Unveiling groundwater flow connection in carbonate aquifers through the combined use of hydrochemical and isotopic data and water budget evaluation: a case study in Southern Italy

Carbonate rocks cover about 15% of the global continental surface and represent important water resources in terms of water quality and availability. The understanding of groundwater flows in karst aquifers is beneficial for satisfying human water demand, avoiding potential conflicts among users and preserving groundwater dependent ecosystems, that is for a sustainable management of water resources. The consequences of water utilization in karst areas are revealed through monitoring activities of hydrochemical characteristics and water utilization (withdrawals and piezometric levels).

We investigated the hydrogeological relationship between two neighboring carbonate aquifers, which were considered as two separate aquifer units in the past. Archival and newly acquired data on groundwater availability, hydrochemical and isotopic features were considered. Their combined use led to the proposal of new hypotheses regarding the connection between these aquifers. This issue is not only of scientific relevance but also has practical implications; indeed, there are important springs and well fields providing water to about 3.8 million inhabitants.

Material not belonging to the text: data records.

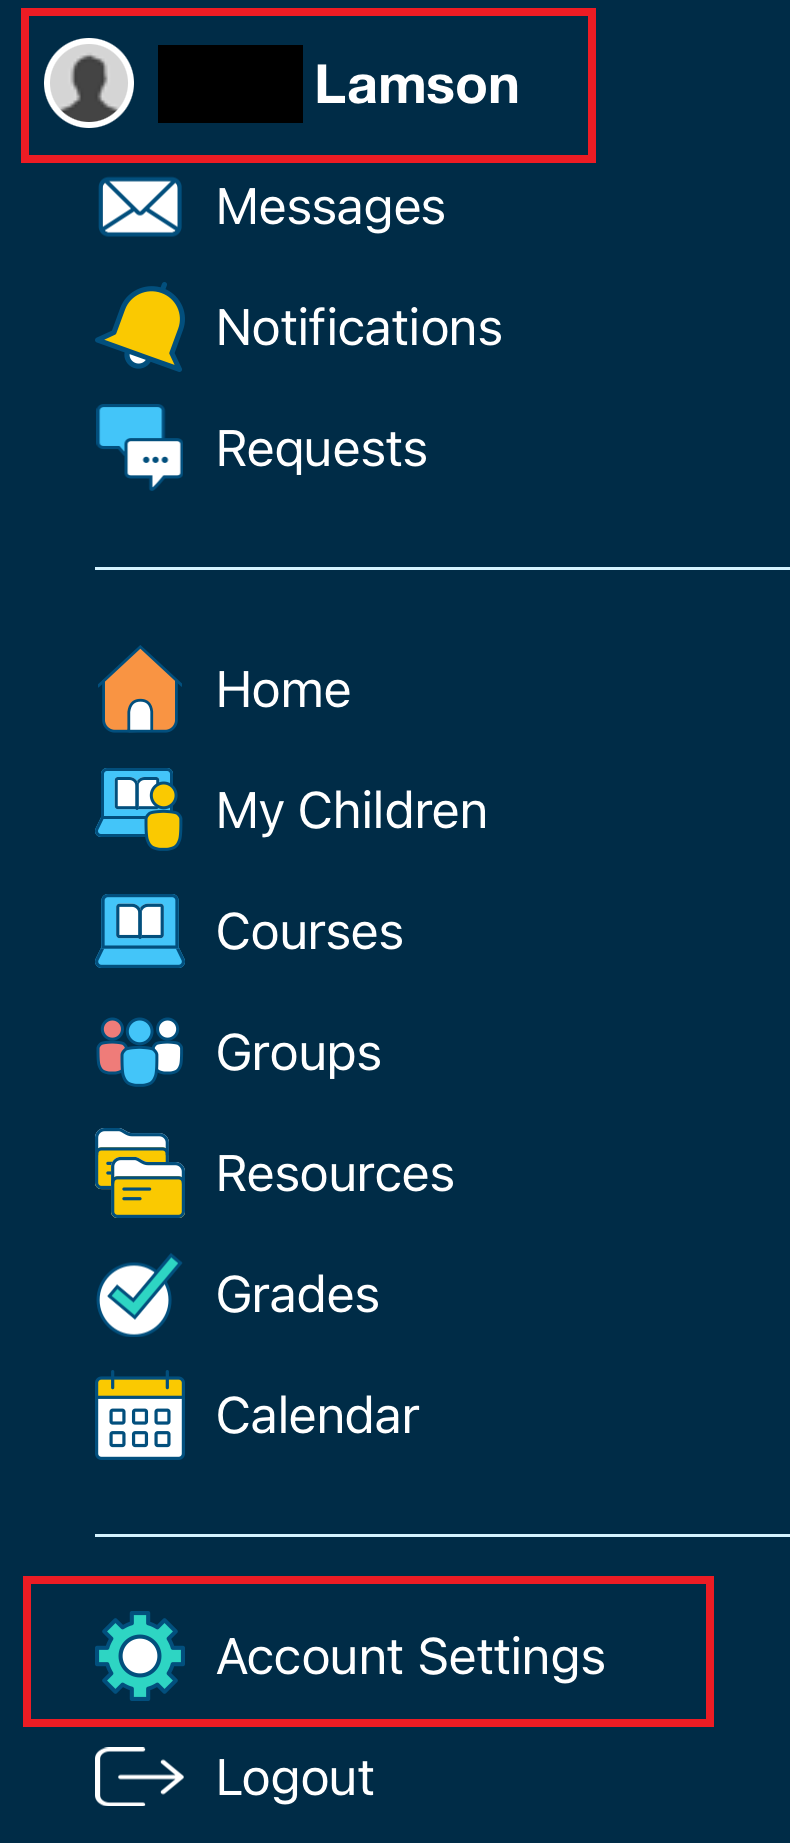Click the Groups people icon
This screenshot has height=1843, width=790.
[x=140, y=1051]
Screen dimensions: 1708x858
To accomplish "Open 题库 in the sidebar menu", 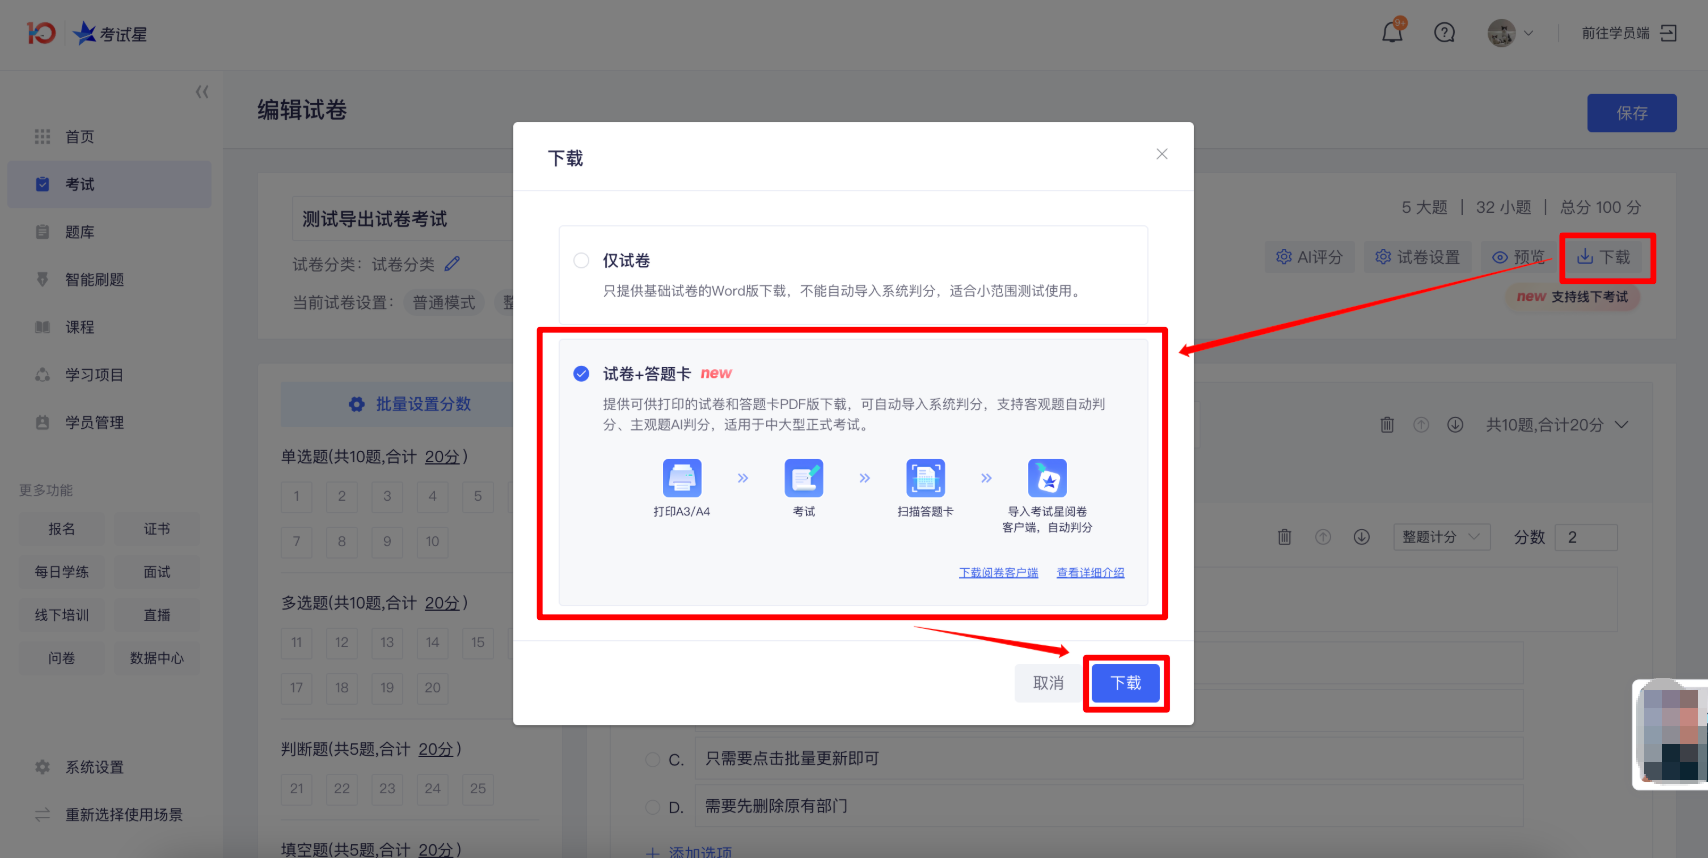I will click(x=80, y=232).
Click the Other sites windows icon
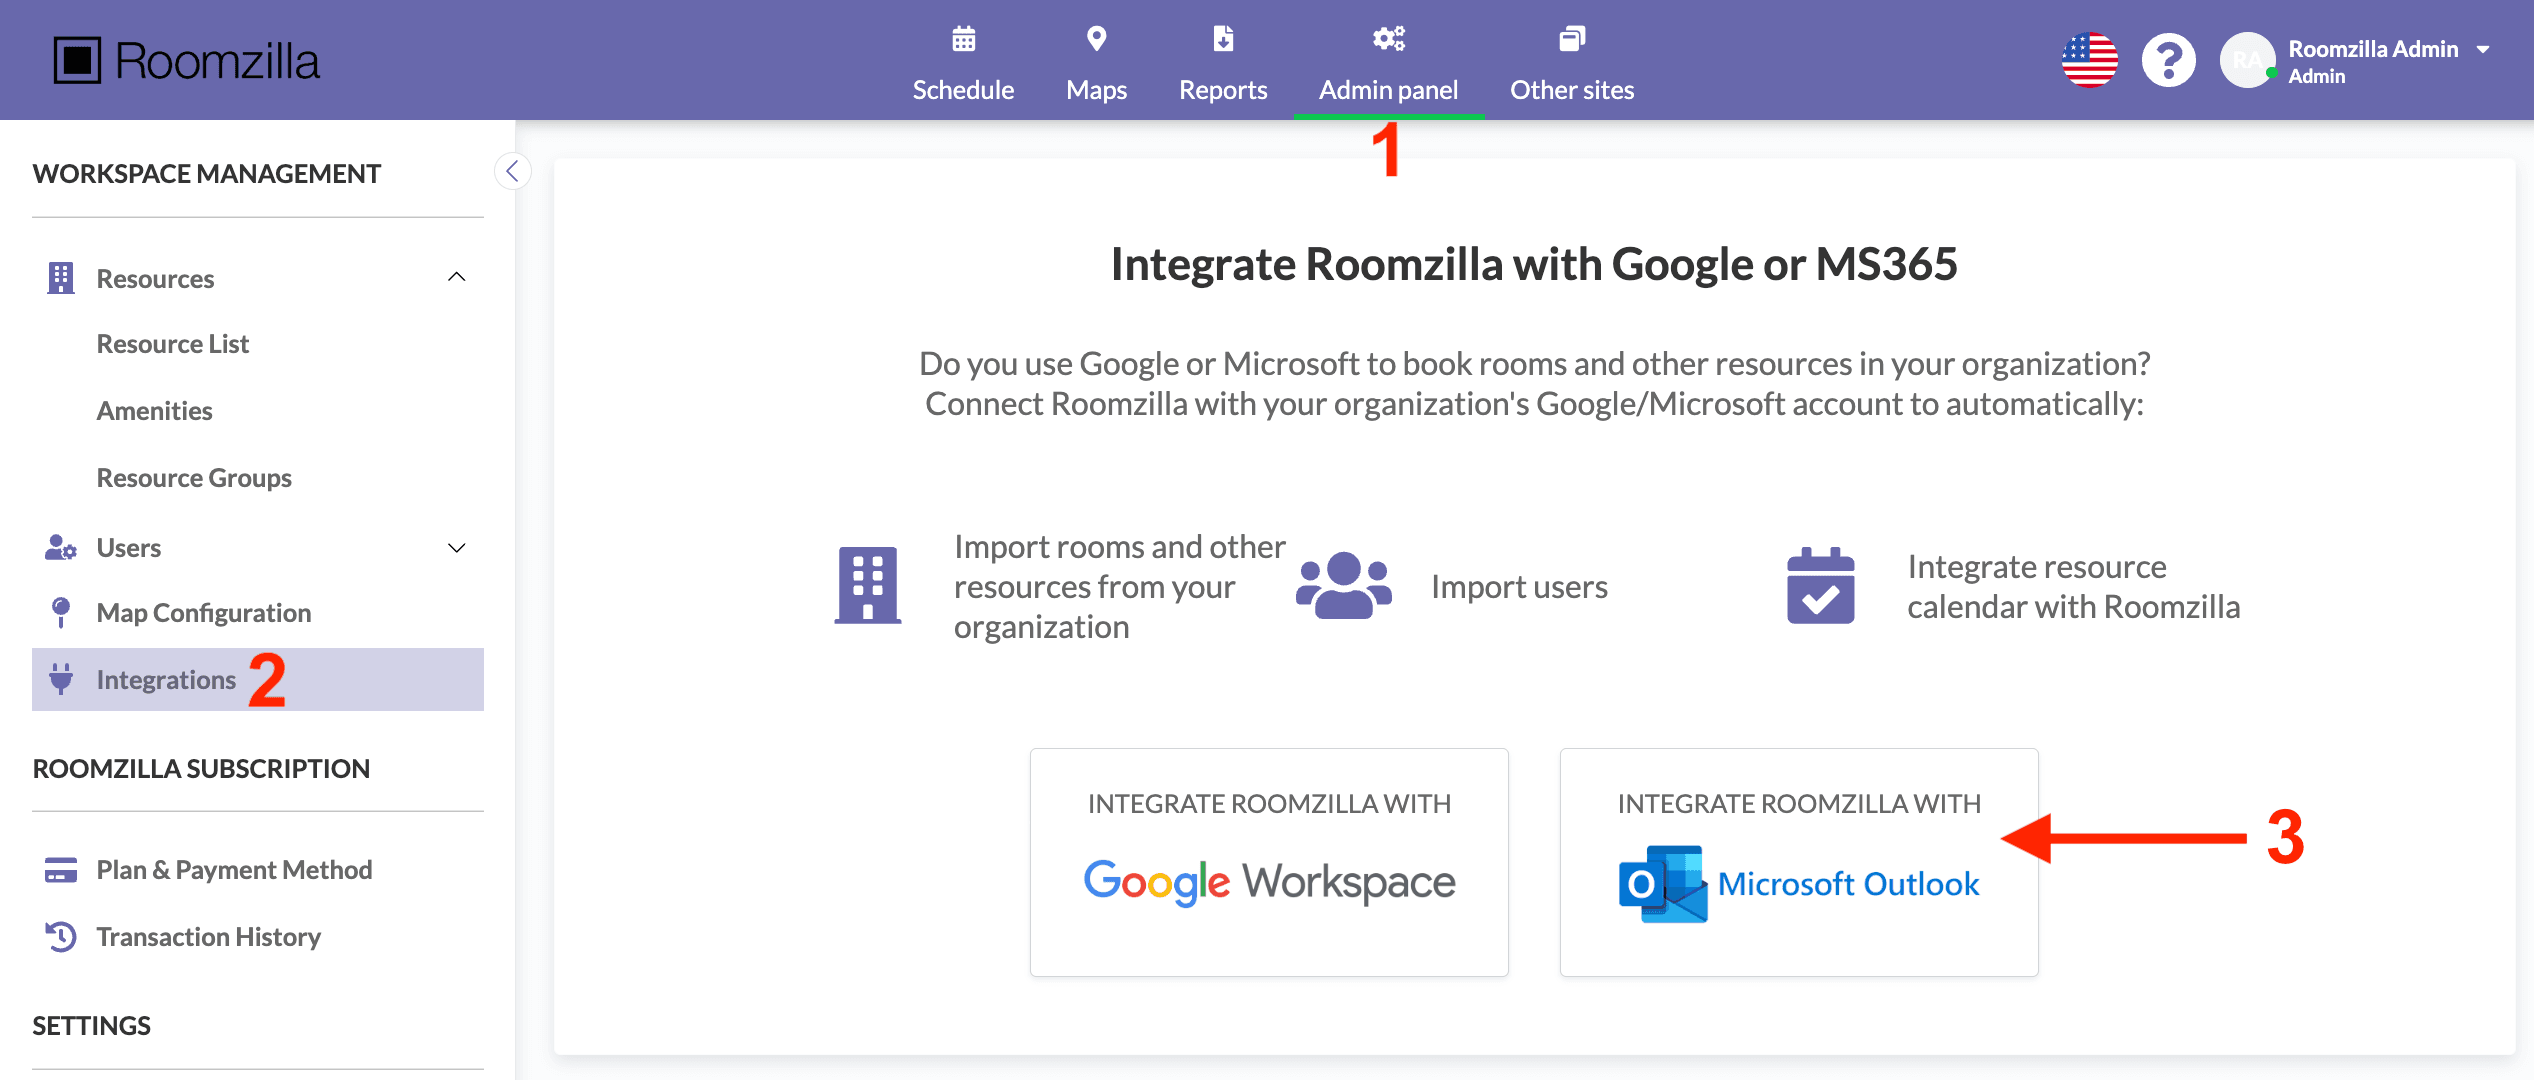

The aquifers examined in this study are the carbonate mountains of Mt. Maggiore and Mt. Tifata located in Campania Region in Southern Italy. The mountains are geographically separated by the Volturno River valley, filled with alluvial-pyroclastic deposits. The aquifers have been exploited for drinking purposes since the late 1980s. The exploitation of these aquifers and the availability of historical and recent data (i.e., long-term monitoring) revealed their hydrogeological connection. This connection would be induced by the strong groundwater withdrawals from the well fields at Mt. Tifata (located south of the Volturno River). In fact, the exploitation provoked the depletion of the groundwater table and the disappearance of the major spring. The connection, with groundwater flowing from Mt. Maggiore to Mt. Tifata, can explain the absence of signs of overexploitation in the groundwater of Mt. Tifata even in the presence of withdrawals that exceed the natural recharge of the aquifers. As a consequence of the connection, a recall of mineralized waters characteristic of the southern portion of Mt. Maggiore has been observed in well fields at Mt. Tifata. At Mt. Maggiore the mineralization of groundwater is related to local faults, while moving away from them the mineralization is greatly reduced. This opens broader prospects for water utilization, for example, a more specific use for mineralized waters (such as bottling, balneotherapy, etc.) and a potable use in areas distant from the mineralized zone. In conclusion, as revealed in this study, stakeholders and water managers need to consider these carbonate aquifers as a whole groundwater body (i.e., not anymore as separated aquifers) when planning their utilization.